Zarog avait faim. Son ventre vide le pliait en deux. Voilà plusieurs jours déjà qu’il n’avait rien avaler.
Zarog était un tigre aux dents de sabre, habitant de la jungle Longleaf, la plus vaste étendue de nature du Royaume des Ciews. Son corps puissant devait engloutir plus de cinq kilos de viande par jour. Depuis son départ où il avait laissé sa femelle et ses quatre tigreaux, il n’avait rien chassé de consistant. La fatigue le gagnait petit à petit et la rage montait en lui. Des remontées amères venant de son estomac logeaient dans sa bouche et le faisaient saliver atrocement. Zarog était patient, mais sa patience avait des limites. Il se refusait pourtant à rentrer auprès de sa famille sans aucune nourriture : Ekki, sa femelle, le jetterait sûrement et il serait la risée de son clan.
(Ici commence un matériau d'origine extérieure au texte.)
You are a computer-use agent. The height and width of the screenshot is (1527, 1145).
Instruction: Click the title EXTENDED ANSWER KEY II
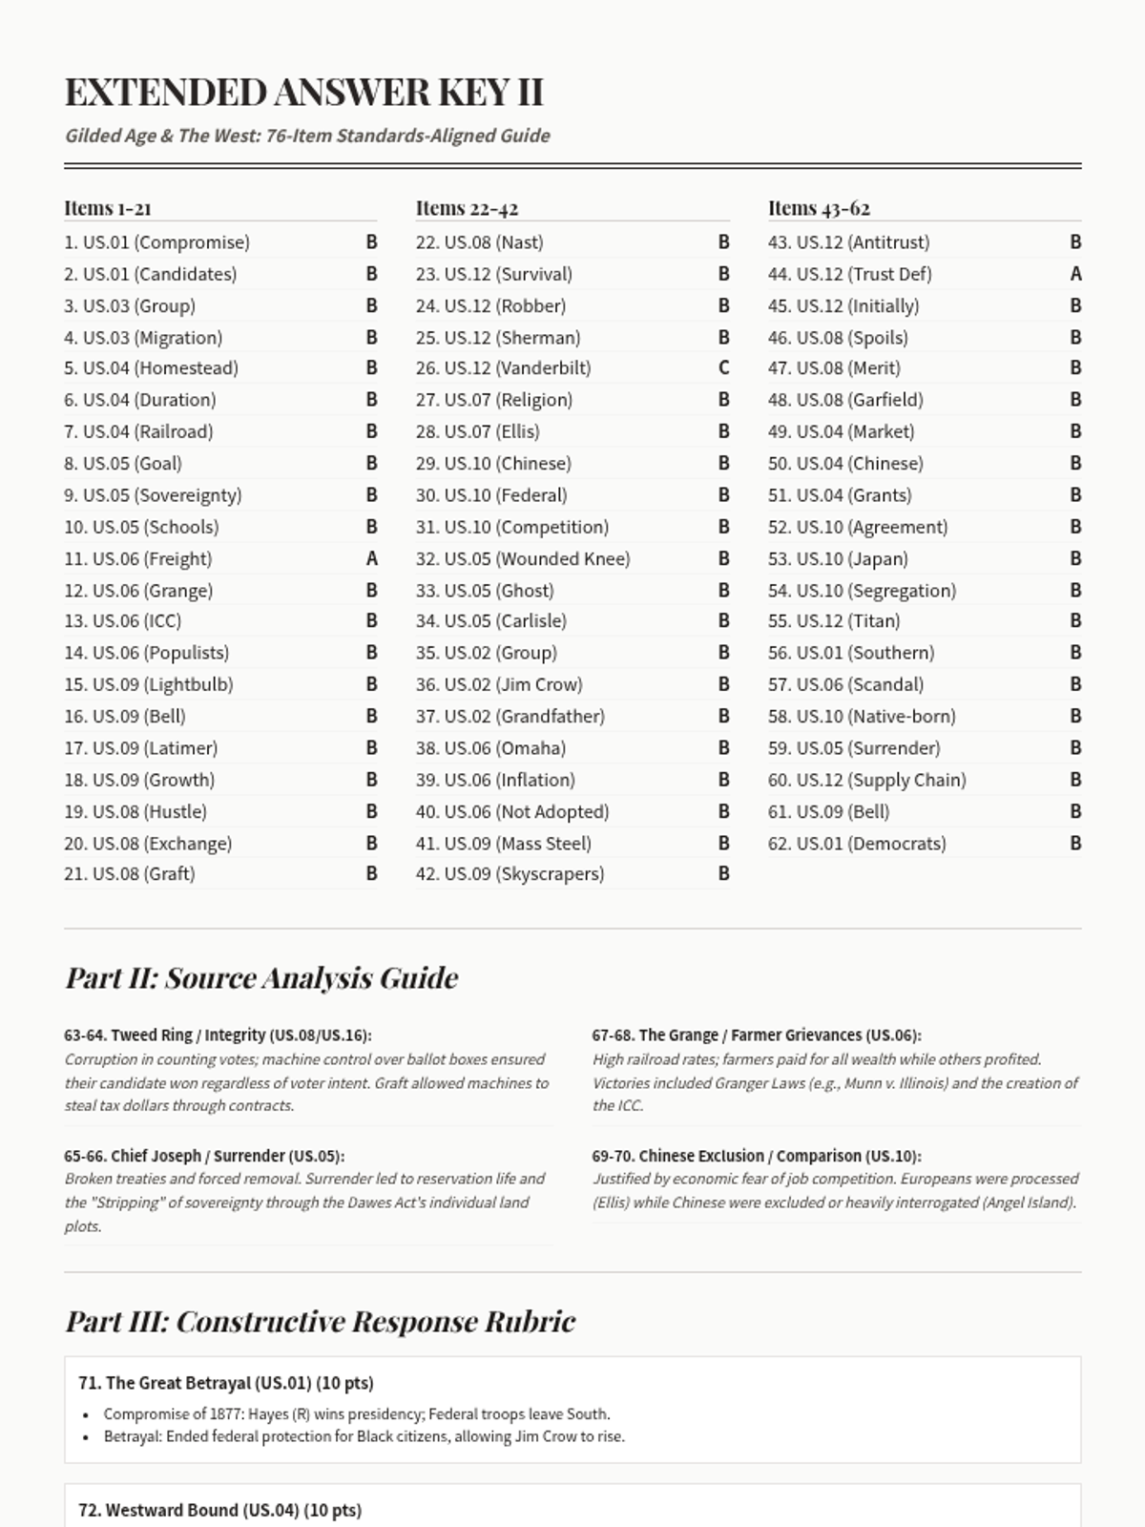click(x=303, y=93)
Alors qu’il cheminait dans la jungle, attrapant de minuscules insectes, il entendit tout près de lui des rires et des bruits de sabots. Il se faufila à travers les branches et sa cacha derrière un arbre. C’est alors qu’il découvrit une procession de Ciews à cheval, les habitants de ce Royaume, un croisement entre Elfes et Indiens. Zarog les connaissait bien. En s’introduisant dans l’un de leur village à la recherche de nourriture, il avait reçu leurs flèches acérées qui lui avaient laissé une vilaine cicatrice sur le flanc gauche. En repensant à ce terrible soir, Zarog sentit la colère montée en lui : il allait se venger ! Cela tombait très bien puisqu’il avait faim. Il imaginait déjà le goût du sang Ciew dans sa gorge. Un rugissement le tira de sa rêverie : un lion géant escortait la procession. Il avait flairé Zarog. Le tigre prit en compte ce nouvel arrivant et révisa sa tactique. Il lui restait peu de temps et il devait faire vite. Lorsque les soldats Ciews, en premier, furent loin, il se jeta griffes dehors et gueule grande ouverte sur les villageois. Ses premiers coups de dents allèrent aux jarrets de quelques chevaux auxquels il arracha des morceaux de peau qu’il avala goulûment. Mais le festin viendrait plus tard. Il devait tuer au moins une dizaine de Ciews pour que le combat en vaille la peine.
Il s’apprêtait à défigurer une jeune femme lorsqu’il sentit de longues griffes s’abattre dans la chair de son dos. Un long rugissement sortit de sa gueule. Avec une rapidité déconcertante, il se retourna et empoigna le lion géant à la nuque : la femme était sauvée. Les Ciews s’écartèrent et laissèrent les deux bêtes se battre. Les soldats rattroupèrent le villageois derrière eux et attendirent.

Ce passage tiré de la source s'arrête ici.